*Exercise*
Write out the line with "Given: Go to Spinners docs in sidebar" and every later line through the end of the data below, exactly as given, with no pictures in the copy.

*Data under study*

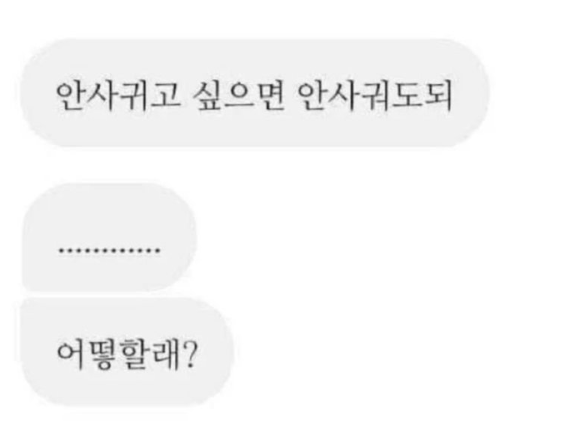The image size is (588, 431).
Task: Select the '안사귀고 싶으면 안사귀도되' message bubble
Action: [254, 93]
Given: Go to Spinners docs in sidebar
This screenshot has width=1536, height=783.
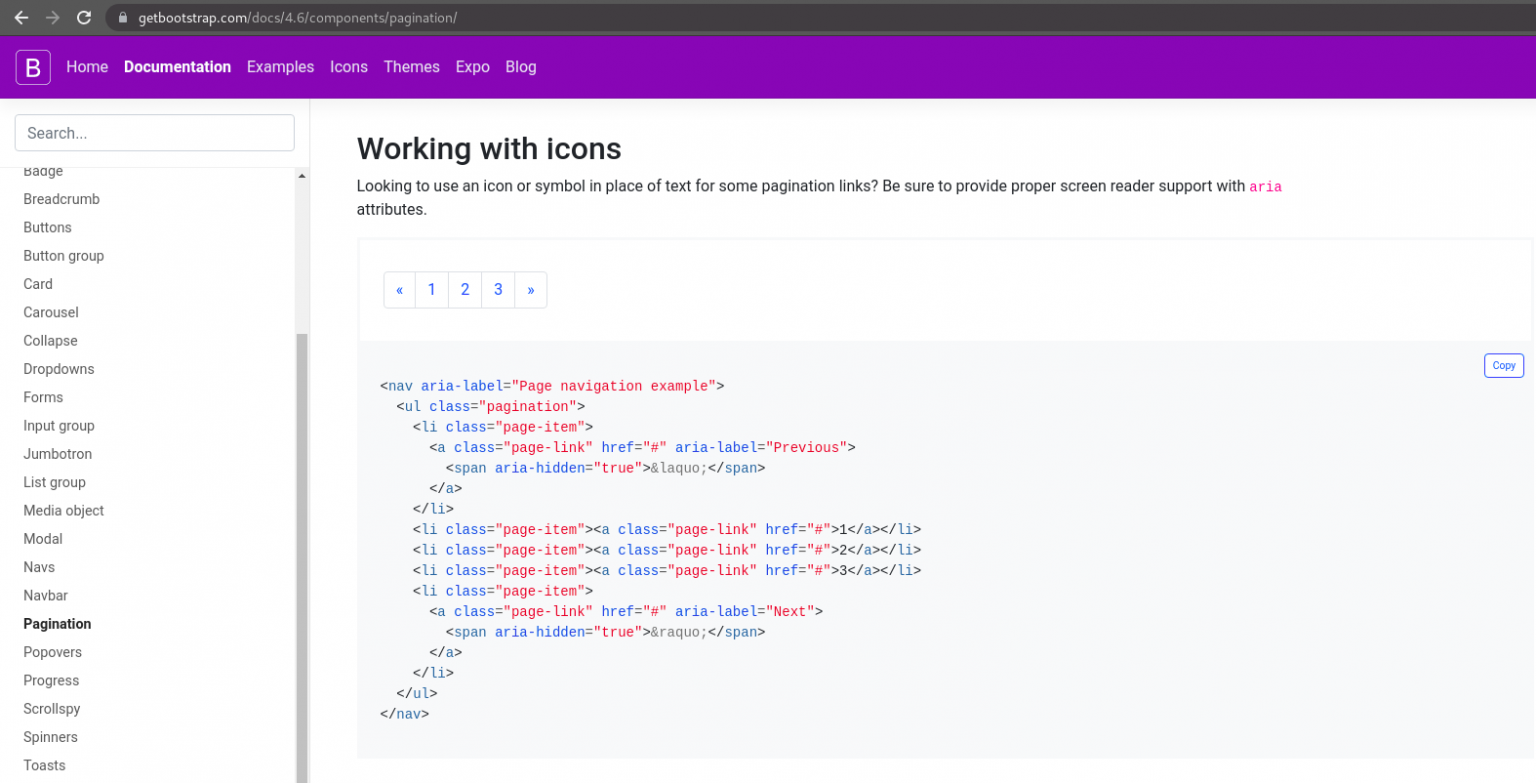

*Answer to the problem*
Given: Go to Spinners docs in sidebar
This screenshot has width=1536, height=783.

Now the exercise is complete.